Makovsky Konstantin,
Oil on canvas
53,5 х 79,5

State Russian Museum

Пост.: 1919 из собр. Ю.П.Маковской (Петроград)


The first wedding of the young Tsar Alexis Mikhailovich was preceded by the traditional preparations. A total of 200 maidens from boyar and noble families were brought to Moscow from all corners of the land, and the six prettiest were then chosen to be shown to the Tsar. At the ceremony of viewing the Tsar was attracted to Euphemia Vsevolozhskaya, the daughter of a landowner from the town of Kasimov, and as a sign of their engagement the Tsar offered the girl a ring and a scarf. Rumours circulated that the hairdresser had been bribed by Boris Morozov, a boyar, and had made her hair so tight that she fell unconscious in front of her bridegroom. With the help of a doctor, who had also been bribed, this was then diagnosed as epilepsy. The marriage fell through, and Alexis soon married Maria Miloslavskaya, the daughter of a boyar. Morozov married Miloslavskaya’s sister, thereby gaining great power at court.
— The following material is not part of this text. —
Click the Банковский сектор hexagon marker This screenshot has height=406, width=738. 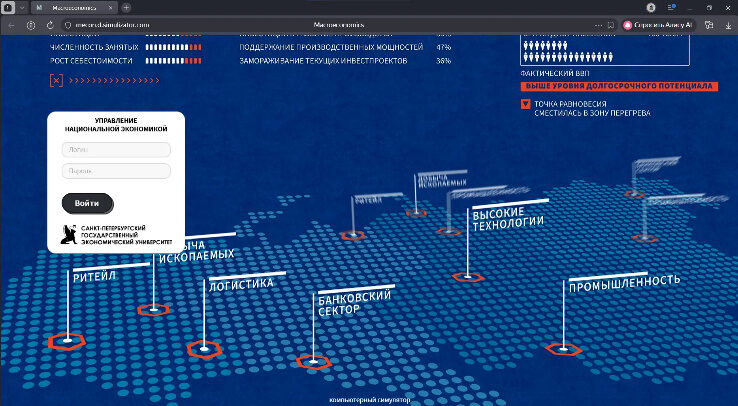pyautogui.click(x=313, y=362)
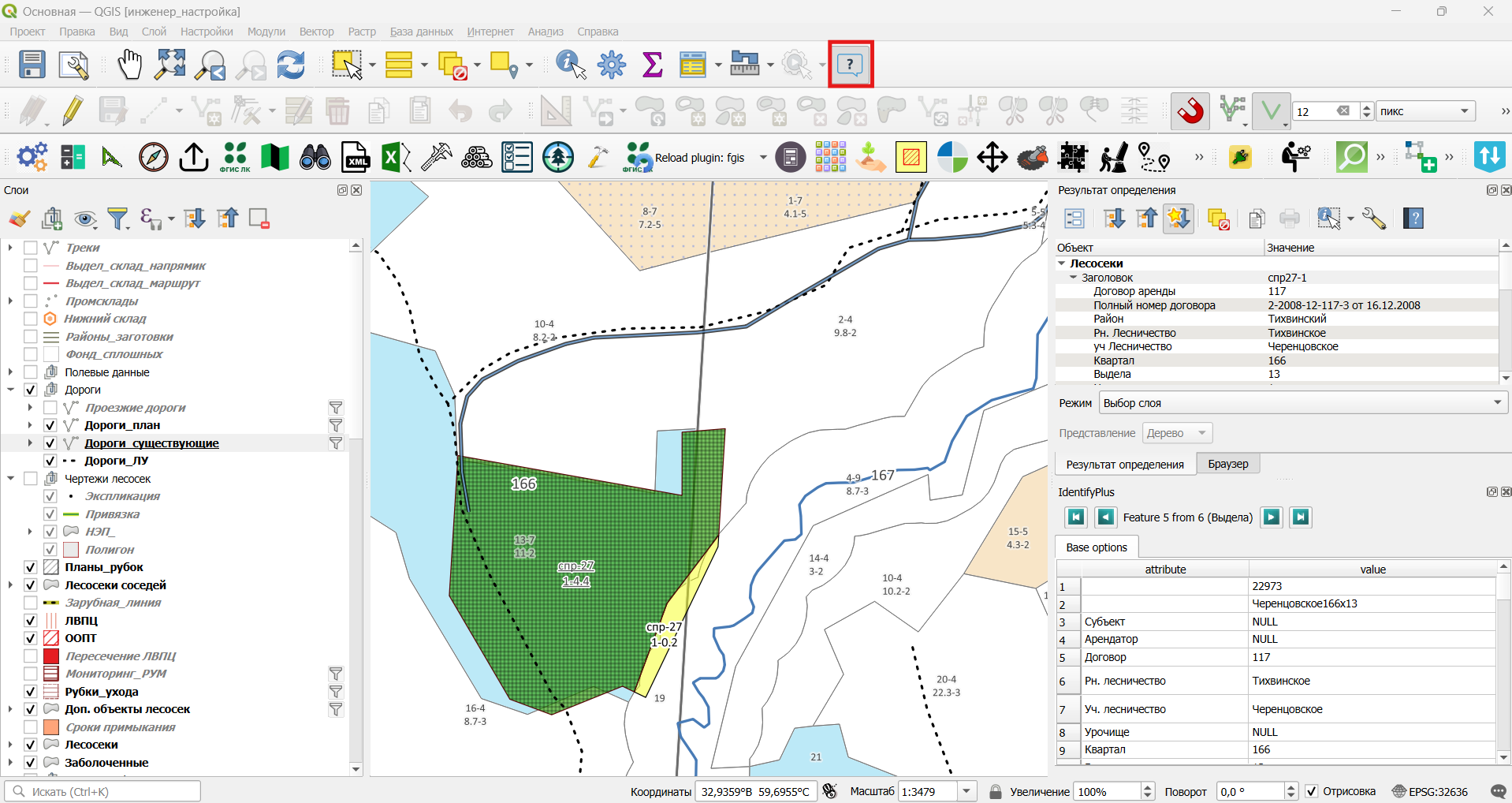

Konstantin Makovsky shows us the culminating moment in the colourful ceremony when, as he looks at Euphemia Vsevolozhskaya bowing slightly before him, the young Tsar prepares to make his choice.

Author's Biography

Makovsky Konstantin

Makovsky, Konstantin Egórovich
1839, Moscow — 1915, Petrograd
Painter, draughtsman, watercolourist; portraitist, genre artist, author of painting on historical themes. Studied under Mikhail Scotti, Sergei Zaryanko at the Moscow School of Painting, Sculpture and Architecture (1851–1858), under Alexei Markov at the Imperial Academy of Arts
(1858–1863). Minor gold medal (1862) for Agents of the False Dmitry Kill the Son of Boris Godunov. Contributed to exhibitions (from 1860). One of “the rebellious fourteen” (1863). Academician (1867), professor (1869). Member of the St Petersburg Artel of Artists (1863). Founding member of the Society of Travelling Art Exhibitions (1870) and the St Petersburg Society of Artists (1898).